Not only is Mr. Tolomeo both unsure of the definition of Libertarianism and its distinction from Anarcho-Capitalism (sort of the same distinction lost on GOP critics about the difference between "managed capitalism" and "socialism"), he inverts chronology (for him Ron Paul creates Grover Norquist), and his examples (a game of chess and a family vacation) are both superficial and, well, . . . sophomoric.
The "money quote" comes in the denouement when Mr. Tolomeo announces his true colors after "defining" the difference between "New Liberalism" (which, after the fashion of college students, he makes up on the spot, and then proceeds to use as if it were a valid, accepted term) and Libertarianism:
This is a false dichotomy, of course, and the answer is a healthy dose of Conservatism, which was traditionally the philosophy that government should play a limited role in society, but, more importantly, should know what those limits are.The only mild surprise in this essay is that he doesn't manage to work in a quote from Edmund Burke on the difference between liberty and license.

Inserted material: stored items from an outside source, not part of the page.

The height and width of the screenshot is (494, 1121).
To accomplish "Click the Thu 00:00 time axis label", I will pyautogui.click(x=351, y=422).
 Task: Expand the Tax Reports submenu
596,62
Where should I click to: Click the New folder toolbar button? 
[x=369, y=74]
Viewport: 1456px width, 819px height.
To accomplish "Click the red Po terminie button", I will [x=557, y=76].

As a professor, I'd give Mr. Tolomeo a C-. His paper is stylistically well-written, flows well, and the paragraphs actually have topic sentences. Unfortunately, he sets up three "straw man" examples rather than doing any real intellectual heavy lifting, misidentifies what Libertarianism actually is, commits at least three factual errors, and (as noted above) attempts to use his own invented terminology at par with standard Social and Political Science usage.
If this is the best that the Romney camp has in the way of college student advocates, it's no wonder that Libertarians are feeding them their lunch in the classroom.